Work request:
Search the entries for the word "globe". Copy every line where it turns up.

[Saved data entries]
↓↓↓

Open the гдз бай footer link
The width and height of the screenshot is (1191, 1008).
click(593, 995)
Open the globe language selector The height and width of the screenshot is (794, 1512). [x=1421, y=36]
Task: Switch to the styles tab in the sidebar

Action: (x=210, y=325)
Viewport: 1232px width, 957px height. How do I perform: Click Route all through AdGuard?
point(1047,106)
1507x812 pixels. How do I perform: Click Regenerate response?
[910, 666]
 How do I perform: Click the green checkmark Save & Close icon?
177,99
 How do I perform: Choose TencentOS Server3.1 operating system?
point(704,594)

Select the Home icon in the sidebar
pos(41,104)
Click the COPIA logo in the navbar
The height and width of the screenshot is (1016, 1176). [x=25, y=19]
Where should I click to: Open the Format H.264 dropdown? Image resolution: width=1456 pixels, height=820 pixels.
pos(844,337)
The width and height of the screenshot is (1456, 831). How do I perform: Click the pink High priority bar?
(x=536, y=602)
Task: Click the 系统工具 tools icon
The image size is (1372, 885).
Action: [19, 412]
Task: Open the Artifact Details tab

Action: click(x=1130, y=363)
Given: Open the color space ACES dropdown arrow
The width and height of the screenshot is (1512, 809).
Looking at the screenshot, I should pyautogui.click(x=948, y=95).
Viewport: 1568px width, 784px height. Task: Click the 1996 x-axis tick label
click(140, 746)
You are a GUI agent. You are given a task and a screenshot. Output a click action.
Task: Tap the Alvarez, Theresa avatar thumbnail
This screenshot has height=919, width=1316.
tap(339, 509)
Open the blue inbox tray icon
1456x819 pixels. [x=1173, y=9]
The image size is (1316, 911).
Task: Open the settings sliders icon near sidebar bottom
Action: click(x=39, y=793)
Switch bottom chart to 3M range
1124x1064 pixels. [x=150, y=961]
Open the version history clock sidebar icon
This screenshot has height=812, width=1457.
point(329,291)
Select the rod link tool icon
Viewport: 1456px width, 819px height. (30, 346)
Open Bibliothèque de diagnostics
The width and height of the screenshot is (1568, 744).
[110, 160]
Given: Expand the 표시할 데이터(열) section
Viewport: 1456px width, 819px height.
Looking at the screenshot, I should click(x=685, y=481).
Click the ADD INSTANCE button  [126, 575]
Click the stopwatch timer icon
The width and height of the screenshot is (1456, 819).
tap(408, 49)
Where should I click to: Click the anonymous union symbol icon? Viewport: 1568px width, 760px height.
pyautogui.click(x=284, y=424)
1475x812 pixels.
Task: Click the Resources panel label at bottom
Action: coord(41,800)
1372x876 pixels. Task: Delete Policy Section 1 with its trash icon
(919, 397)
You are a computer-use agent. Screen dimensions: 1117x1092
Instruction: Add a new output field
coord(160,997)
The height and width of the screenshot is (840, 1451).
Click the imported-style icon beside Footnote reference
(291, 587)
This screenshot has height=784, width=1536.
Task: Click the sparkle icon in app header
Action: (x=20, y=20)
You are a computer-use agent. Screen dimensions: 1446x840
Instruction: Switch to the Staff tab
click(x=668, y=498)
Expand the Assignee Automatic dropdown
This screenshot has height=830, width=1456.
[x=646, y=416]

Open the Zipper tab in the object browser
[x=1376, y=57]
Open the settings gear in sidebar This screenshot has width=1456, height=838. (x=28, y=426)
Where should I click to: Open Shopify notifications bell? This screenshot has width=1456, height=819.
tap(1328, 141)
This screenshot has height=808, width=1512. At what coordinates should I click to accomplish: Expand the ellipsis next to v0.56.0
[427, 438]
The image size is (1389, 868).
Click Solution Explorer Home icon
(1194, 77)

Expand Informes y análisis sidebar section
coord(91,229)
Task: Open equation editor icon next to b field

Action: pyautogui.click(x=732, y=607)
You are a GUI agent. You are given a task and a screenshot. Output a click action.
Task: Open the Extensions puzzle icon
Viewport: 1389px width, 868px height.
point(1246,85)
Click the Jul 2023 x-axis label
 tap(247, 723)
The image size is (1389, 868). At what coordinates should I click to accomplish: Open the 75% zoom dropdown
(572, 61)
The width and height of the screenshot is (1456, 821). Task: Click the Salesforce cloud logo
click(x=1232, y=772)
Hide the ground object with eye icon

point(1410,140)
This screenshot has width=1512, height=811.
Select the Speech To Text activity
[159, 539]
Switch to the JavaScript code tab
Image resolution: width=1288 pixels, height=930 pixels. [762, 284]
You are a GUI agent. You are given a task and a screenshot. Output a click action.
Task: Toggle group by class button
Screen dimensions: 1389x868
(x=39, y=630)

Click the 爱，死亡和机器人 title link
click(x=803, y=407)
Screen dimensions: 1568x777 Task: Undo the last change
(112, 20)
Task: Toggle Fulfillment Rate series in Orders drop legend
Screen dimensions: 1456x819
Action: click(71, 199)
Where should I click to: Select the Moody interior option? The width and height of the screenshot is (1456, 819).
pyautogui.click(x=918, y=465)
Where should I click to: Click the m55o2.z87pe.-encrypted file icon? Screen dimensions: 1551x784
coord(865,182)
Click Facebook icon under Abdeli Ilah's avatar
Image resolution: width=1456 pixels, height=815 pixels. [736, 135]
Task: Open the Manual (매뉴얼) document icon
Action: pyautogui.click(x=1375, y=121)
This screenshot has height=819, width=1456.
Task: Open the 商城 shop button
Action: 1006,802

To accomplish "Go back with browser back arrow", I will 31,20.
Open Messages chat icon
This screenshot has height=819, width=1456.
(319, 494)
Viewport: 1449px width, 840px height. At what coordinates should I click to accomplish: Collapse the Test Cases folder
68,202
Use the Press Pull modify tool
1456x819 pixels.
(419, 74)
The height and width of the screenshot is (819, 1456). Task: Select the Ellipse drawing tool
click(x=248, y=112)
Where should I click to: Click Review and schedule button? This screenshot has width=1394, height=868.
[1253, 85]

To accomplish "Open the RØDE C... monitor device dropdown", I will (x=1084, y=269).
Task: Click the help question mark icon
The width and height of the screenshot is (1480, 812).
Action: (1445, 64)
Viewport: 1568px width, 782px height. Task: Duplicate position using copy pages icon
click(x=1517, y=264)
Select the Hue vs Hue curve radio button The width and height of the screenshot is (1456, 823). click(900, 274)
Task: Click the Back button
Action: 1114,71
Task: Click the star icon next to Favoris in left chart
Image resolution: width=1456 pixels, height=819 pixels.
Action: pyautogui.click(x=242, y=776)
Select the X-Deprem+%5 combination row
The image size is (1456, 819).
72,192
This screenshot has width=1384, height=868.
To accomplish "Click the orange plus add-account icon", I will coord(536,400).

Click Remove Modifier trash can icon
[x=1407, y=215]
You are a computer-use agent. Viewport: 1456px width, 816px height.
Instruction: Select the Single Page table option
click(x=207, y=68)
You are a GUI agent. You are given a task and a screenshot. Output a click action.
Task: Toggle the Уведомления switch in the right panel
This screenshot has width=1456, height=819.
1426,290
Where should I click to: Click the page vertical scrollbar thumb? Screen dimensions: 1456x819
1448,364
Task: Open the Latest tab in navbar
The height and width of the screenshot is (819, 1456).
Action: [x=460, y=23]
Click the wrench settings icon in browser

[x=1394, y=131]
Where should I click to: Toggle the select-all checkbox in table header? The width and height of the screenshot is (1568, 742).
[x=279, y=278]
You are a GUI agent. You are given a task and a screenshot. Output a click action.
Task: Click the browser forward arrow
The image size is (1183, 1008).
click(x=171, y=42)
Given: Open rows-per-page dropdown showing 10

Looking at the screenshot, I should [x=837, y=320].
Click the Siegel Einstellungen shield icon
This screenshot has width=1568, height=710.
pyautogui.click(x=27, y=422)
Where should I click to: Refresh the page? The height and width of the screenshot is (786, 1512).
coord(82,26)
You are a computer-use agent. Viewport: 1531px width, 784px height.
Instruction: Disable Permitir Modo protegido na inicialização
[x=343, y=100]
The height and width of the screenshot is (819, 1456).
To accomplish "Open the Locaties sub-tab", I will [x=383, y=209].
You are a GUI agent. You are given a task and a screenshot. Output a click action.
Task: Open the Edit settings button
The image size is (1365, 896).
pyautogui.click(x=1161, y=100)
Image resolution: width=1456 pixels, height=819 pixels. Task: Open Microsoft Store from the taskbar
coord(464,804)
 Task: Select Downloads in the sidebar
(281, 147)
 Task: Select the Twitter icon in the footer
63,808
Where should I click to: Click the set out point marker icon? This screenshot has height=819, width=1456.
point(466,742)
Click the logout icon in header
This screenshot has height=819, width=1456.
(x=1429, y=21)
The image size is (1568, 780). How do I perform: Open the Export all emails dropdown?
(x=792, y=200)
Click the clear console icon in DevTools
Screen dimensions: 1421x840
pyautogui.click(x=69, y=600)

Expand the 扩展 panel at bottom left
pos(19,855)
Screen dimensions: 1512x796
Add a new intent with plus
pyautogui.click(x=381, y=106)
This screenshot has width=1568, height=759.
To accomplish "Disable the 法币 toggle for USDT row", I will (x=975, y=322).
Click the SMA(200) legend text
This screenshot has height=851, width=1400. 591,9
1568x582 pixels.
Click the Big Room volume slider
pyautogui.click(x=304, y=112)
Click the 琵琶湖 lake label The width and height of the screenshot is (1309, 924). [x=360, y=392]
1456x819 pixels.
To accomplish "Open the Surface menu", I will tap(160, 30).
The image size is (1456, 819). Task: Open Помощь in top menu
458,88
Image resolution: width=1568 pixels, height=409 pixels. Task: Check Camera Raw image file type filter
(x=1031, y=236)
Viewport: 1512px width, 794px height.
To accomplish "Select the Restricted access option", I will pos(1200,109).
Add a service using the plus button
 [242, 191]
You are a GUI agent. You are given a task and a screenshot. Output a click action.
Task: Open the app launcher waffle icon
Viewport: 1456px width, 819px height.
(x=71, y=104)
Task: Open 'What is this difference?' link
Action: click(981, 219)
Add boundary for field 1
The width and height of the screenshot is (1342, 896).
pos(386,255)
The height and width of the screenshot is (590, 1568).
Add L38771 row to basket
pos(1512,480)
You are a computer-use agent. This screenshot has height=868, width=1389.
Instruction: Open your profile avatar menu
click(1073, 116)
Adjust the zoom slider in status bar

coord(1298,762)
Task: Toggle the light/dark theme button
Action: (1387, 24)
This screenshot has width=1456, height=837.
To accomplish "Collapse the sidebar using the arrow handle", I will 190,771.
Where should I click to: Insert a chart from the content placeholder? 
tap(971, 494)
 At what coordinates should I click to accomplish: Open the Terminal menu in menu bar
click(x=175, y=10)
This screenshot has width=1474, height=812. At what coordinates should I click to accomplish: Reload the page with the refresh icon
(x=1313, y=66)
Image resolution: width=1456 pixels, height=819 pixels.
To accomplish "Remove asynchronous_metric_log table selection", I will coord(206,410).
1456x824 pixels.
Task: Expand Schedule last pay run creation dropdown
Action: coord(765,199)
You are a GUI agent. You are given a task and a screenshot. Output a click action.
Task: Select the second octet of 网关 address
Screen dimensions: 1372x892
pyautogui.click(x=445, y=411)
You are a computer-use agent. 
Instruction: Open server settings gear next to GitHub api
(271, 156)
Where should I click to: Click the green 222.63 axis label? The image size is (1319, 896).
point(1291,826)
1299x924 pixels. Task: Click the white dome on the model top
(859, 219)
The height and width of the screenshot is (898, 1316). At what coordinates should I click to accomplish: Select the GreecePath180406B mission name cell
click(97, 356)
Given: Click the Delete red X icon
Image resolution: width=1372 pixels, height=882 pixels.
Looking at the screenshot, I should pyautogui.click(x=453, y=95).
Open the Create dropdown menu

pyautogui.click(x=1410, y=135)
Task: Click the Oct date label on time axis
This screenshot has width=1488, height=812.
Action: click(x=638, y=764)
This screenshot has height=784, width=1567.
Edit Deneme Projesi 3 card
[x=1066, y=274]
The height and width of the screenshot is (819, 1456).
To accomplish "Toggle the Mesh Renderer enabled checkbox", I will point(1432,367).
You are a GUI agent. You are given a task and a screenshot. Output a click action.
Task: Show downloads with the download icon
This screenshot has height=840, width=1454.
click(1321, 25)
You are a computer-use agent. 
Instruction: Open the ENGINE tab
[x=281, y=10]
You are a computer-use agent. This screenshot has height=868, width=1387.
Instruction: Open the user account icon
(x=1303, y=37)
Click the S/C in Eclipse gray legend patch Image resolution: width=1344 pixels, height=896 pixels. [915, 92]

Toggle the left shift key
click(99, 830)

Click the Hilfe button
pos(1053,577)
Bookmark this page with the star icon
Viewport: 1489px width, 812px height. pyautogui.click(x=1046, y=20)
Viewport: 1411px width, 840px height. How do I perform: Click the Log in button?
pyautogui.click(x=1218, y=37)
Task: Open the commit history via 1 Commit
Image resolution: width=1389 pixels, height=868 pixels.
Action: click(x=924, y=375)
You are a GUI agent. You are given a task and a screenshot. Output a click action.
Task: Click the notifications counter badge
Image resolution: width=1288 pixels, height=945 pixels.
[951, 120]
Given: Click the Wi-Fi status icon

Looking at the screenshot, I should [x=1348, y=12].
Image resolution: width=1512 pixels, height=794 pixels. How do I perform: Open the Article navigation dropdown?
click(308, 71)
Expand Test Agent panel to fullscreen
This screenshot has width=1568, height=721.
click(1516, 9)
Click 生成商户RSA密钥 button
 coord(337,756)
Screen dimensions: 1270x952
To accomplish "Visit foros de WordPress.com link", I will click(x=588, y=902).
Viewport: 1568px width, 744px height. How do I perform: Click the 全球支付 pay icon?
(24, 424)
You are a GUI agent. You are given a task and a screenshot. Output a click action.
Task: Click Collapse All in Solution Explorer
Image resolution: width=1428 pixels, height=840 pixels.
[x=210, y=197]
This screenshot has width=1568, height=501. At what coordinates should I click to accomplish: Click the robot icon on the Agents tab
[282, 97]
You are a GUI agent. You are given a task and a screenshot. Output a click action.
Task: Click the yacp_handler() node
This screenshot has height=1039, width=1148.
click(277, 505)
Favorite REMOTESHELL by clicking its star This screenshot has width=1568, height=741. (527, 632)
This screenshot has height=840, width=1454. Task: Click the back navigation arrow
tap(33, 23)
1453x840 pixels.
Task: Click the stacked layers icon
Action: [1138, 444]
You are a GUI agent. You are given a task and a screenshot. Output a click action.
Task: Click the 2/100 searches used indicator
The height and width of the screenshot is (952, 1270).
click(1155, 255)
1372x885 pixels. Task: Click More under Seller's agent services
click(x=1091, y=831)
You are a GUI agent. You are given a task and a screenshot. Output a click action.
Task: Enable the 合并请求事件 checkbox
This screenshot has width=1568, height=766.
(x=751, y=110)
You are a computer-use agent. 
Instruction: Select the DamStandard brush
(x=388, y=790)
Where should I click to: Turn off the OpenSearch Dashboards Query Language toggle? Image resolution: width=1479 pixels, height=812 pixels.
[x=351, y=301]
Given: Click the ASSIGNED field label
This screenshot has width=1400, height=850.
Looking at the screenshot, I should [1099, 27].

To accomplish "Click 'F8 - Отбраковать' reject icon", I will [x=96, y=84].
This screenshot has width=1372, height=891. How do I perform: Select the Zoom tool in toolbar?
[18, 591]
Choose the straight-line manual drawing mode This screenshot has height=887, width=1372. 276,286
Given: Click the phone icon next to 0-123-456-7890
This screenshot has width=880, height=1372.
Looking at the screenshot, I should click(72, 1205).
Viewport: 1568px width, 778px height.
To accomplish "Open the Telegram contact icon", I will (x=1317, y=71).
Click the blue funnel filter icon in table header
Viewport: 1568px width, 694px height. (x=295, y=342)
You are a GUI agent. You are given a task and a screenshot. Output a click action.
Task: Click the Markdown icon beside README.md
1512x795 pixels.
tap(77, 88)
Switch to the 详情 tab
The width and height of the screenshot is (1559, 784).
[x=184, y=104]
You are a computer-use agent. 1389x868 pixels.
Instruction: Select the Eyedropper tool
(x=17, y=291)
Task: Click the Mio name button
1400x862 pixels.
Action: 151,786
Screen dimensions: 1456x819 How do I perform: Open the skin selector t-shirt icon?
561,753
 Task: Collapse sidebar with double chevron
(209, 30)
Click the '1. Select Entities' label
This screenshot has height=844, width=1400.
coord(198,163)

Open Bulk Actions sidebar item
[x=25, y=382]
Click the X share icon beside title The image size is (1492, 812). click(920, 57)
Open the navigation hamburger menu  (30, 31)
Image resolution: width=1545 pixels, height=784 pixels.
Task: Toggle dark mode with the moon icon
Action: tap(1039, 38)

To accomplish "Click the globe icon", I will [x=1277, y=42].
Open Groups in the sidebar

↑↑↑

Output:
Open the globe language selector The height and width of the screenshot is (794, 1512). [x=1421, y=36]
To accomplish "Click the globe icon", I will [x=1277, y=42].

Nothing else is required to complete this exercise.